Electron Taoglas antenna orientation

Somebody can help me understanding what’s the best orientation for the standard Taoglas antenna that come with the Electron?

http://www.taoglas.com/wp-content/uploads/2015/06/PC104.07.0165C.pdf

I was looking at the specification sheet and from pictures I see different gain on XY vs XZ but I don’t understand if this can make the difference.

I’ve an installation in a spot with very poor reception -101db -107db and I would like to improve it.

Any suggestion for a good passive external antenna?

Thanks

Let me ping someone that might be able to help, @rickkas7 or @ParticleD are you able to assist?

From the datasheet, the only direction that seems to have notable deviation from the average is in the positive z direction, and slightly in the negative z (see the test setup image). Since Cellular antennas generally will be higher than your device it seems like having the z axis perpendicular to the ground is probably a safe bet.

Most simply, if the antenna is horizontal and not vertical it should be consistently similar/optimal for any rotation about z.

I also looked at external antennas, Alternative High-Gain 3G Electron Antennas

What I found was that the https://www.mouser.com/ProductDetail/960-TG.30.8113 antenna from Taoglas gave somewhere between a 3-5dB improvement in my Cellular.RSSI() values, with similar statistical distribution of max and mins. None of the others were significantly improved over the original (though the flexible antenova one is cool because it’s flexible).
However for us for now it seemed too small of a benefit given the extra certification requirements for a stronger antenna.

May I ask specifically why you need to improve reception? Does something not work as well as you would like, or is it just to be safe? If you don’t have a realtime need for immediate responsiveness you should be able to recover from some mild disconnection with a little caching of data.

The PC104 that’s sold on the Particle store is an omnidirectional antenna, so it’s designed to have (almost) the same performance regardless of orientation. If data reception is particularly poor, but you know the direction of the signal, getting a directional antenna probably is your best bet.

I’ve got two installation on alpine place dove it seem by local people experience there is a carriere that the signal is good but it makes a lot of problems in calls / internet, and the Electron is connecting (obviously by Murphy’s law) to it.
I was wondering that a better antenna give me better chance of good transmission.

But maybe this is the wrong way to approach the problem!

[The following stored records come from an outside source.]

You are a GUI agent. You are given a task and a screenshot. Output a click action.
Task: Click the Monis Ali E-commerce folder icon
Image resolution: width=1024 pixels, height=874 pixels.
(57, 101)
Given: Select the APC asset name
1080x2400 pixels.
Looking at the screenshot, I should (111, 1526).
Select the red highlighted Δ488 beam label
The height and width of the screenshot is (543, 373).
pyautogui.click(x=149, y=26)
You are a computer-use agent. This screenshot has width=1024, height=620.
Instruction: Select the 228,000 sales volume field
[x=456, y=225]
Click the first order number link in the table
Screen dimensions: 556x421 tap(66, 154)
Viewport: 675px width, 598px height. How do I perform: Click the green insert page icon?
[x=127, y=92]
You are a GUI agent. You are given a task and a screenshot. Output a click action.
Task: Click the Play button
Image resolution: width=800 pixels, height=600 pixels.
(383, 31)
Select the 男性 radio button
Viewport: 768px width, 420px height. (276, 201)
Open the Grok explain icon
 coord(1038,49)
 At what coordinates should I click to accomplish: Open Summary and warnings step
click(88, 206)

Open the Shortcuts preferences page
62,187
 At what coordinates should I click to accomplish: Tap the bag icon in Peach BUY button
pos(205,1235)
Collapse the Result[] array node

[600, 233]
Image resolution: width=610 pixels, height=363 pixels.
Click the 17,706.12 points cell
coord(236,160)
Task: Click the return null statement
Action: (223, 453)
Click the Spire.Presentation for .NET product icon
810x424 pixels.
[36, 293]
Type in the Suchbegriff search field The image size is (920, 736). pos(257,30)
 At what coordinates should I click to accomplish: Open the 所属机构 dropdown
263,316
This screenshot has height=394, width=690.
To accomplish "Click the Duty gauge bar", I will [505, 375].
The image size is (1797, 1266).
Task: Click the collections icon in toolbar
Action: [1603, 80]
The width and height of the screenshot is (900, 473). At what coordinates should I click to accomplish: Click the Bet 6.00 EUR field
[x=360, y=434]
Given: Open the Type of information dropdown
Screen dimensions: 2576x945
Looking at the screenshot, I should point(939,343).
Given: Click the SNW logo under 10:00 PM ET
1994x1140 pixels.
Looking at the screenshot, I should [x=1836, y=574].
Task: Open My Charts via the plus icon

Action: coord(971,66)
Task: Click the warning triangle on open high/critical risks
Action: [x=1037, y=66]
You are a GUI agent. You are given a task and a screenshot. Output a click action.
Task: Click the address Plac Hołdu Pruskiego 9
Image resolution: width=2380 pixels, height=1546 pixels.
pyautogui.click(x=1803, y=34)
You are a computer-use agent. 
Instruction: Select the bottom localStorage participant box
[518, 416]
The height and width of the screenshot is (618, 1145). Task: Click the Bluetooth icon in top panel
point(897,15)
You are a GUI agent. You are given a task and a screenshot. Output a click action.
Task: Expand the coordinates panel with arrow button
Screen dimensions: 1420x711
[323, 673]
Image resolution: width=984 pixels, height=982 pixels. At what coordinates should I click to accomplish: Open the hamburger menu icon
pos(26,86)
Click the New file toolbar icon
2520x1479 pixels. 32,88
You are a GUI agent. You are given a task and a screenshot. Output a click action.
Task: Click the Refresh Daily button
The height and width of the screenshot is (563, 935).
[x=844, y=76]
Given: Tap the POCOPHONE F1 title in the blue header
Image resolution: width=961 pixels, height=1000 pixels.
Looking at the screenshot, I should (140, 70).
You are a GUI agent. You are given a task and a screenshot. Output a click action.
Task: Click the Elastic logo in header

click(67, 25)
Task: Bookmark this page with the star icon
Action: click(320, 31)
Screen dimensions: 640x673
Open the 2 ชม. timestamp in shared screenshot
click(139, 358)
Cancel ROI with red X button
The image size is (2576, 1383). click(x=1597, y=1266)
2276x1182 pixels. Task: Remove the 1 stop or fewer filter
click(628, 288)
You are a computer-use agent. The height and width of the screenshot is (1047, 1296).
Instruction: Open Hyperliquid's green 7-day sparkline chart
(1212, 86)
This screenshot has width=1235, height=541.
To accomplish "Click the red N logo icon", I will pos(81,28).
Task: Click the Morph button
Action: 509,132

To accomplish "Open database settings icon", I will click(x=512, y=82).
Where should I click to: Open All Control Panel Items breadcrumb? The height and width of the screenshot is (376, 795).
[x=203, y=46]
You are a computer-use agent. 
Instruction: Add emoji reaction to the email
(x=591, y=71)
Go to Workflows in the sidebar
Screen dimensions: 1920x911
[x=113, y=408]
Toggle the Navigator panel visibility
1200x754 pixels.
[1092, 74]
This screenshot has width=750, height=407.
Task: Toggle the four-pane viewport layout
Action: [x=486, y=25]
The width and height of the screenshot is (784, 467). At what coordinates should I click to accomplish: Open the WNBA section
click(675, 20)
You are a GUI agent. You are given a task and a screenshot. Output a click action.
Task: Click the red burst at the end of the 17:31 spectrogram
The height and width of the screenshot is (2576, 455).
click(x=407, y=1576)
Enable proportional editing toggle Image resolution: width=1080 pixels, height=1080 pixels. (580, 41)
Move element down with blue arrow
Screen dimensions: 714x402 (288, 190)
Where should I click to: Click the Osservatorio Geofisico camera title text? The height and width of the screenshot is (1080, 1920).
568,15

Have you checked which carrier that is, and which carrier(s) support the Particle sim in your country? I’m not really sure what happens with the Particle if the only available network is offered by a different carrier (will it roam data?) but in that case it would go down the priority list of the carrier while the coverage isn’t great to begin with. Even if it’s the same carrier, the Particle sim probably is given lower priority, so inserting a sim from the carrier probably nets the best results with this.

Also I would check if people use 2G, 3G or LTE. If you have the 2G Electron there’s a fair chance the 2G network simply isn’t available

2G is available almost everywhere in Italy.

I didn’t had any chance to be there and analyze a bit more the issue, but the Electron connect always to Vodafone IT that it’s supposed to have the best signal there but the result is data sent randomly.
Same hardware/software moved in another place (in the town) works well without loosing any connection.
Based on this I suppose there are packet loss due some network problem at the installation place.